I have not compilation error what so ever and the code runs without error but again the Tensor I give to the C++ function in python is not modified as it was in C.

.data<float>() is indeed a way to get a pointer to the data. You need to take care of strides yourself, but you probably know that. For pointwise access there also is .accessor<float, dim>(). With the returned accessor you can index until you get a scalar to read/write.

Best regards


Good morning Tom,
I am not sure I understand correctly how to take care of strides myself. My goal is to provide a pointer to the array as a float * or int * to use it in a cuda code. Here is an example of a cuda kernel function using it :

__global__ void cubeselect(int n,float radius, const float* xyz, int* idx_out)
    int batch_idx = blockIdx.x;
    xyz += batch_idx * n * 3;
    idx_out += batch_idx * n * 8;
    float temp_dist[8];
    float judge_dist = radius * radius;
    for(int i = threadIdx.x; i < n;i += blockDim.x) {
        float x = xyz[i * 3];
        float y = xyz[i * 3 + 1];
        float z = xyz[i * 3 + 2];
        for(int j = 0;j < 8;j ++) {
            temp_dist[j] = 1e8;
            idx_out[i * 8 + j] = i; // if not found, just return itself..
        for(int j = 0;j < n;j ++) {
            if(i != j){
              float tx = xyz[j * 3];
              float ty = xyz[j * 3 + 1];
              float tz = xyz[j * 3 + 2];
              float dist = (x - tx) * (x - tx) + (y - ty) * (y - ty) + (z - tz) * (z - tz);
              if(dist <= judge_dist){
                int _x = (tx > x);
                int _y = (ty > y);
                int _z = (tz > z);
                int temp_idx = _x * 4 + _y * 2 + _z;
                if(dist < temp_dist[temp_idx]) {
                    idx_out[i * 8 + temp_idx] = j;
                    temp_dist[temp_idx] = dist;


I previously was doing in C something like this :

float * outp    = THFloatTensor_data(out);
int   * idxp    = THIntTensor_data(idx);

I think auto outp = out.data<float>() and auto idxp = idx.data<int>() should do the trick.
You code is kernel implicitly assuming that you have a contiguous tensor. If you wanted to change that, you could pass PackedAccessors to the kernel. They can be roughly used as arrays. ATen’s native batch norm is an example that uses PackedAccessors.

Best regards


This is what I tried but the behavior of the code between C and C++ are completely different while the data inputs are the same. I have to say that I am kind of lost concerning this issue forcing me and project partners to stick to 0.4.1.
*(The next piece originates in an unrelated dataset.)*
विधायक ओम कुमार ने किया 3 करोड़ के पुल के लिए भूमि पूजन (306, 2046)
Well, if you post the C++ extension module that comes with the kernel and input and expected result, people might take a look.

Alright the code is quite big so I am not going to paste everything.
I have in the C++ code two types of functions, the first one :

 void select_cube(at::Tensor xyz, at::Tensor idx_out, int b, int n,float radius)
  auto output =  idx_out.contiguous().data<int>();
  auto input  =  xyz.contiguous().data<float>();

It gives to the cuda code above tensors to manipulate.
The other one is a bit longer and manipulates directly in C++ a python tensor as follow :

void interpolate(int b, int n, int m,  at::Tensor  xyz1p, at::Tensor  xyz2p, at::Tensor  distp,   at::Tensor  idxp){

  float * xyz1 = xyz1p.contiguous().data<float>();
  float * xyz2 = xyz2p.contiguous().data<float>();
  float * dist = distp.contiguous().data<float>();
  int   * idx  = idxp.contiguous().data<int>();

  for (int i=0;i<b;++i) {
     for (int j=0;j<n;++j) {
   float x1=xyz1[j*3+0];
   float y1=xyz1[j*3+1];
   float z1=xyz1[j*3+2];
         double best1=1e40; double best2=1e40; double best3=1e40;
         int besti1=0; int besti2=0; int besti3=0;
         for (int k=0;k<m;++k) {
             float x2=xyz2[k*3+0];
       float y2=xyz2[k*3+1];
       float z2=xyz2[k*3+2];

 double d=(x2-x1)*(x2-x1)+(y2-y1)*(y2-y1)+(z2-z1)*(z2-z1);
             if (d<best1) {
             } else if (d<best2) {
             } else if (d<best3) {

If I am transforming correctly the Tensor to float* using data(), then the error might be coming from the second type of functions. But again the code is the same as it was in C, just changed the transformation from tensor to pointer .

Actually, I’d have expected that you post something I can copypaste into python and run. The cpp_extension module allows nicely to have a complete snippet.

The problem I would immediately see is that

auto output =  idx_out.contiguous().data<int>();
auto input  =  xyz.contiguous().data<float>();

is not good.

  1. You need to hang on to the tensors you have data pointers or accessors.
  2. You need to return (and I’d recommend returning the output in select_cube) the output.
auto output_ =  idx_out.contiguous(); // why would this not be torch::empty(...)?
auto output = output_.data<int>();
auto input_  =  xyz.contiguous();
auto input = input_.data<float>();
return output_;

Best regards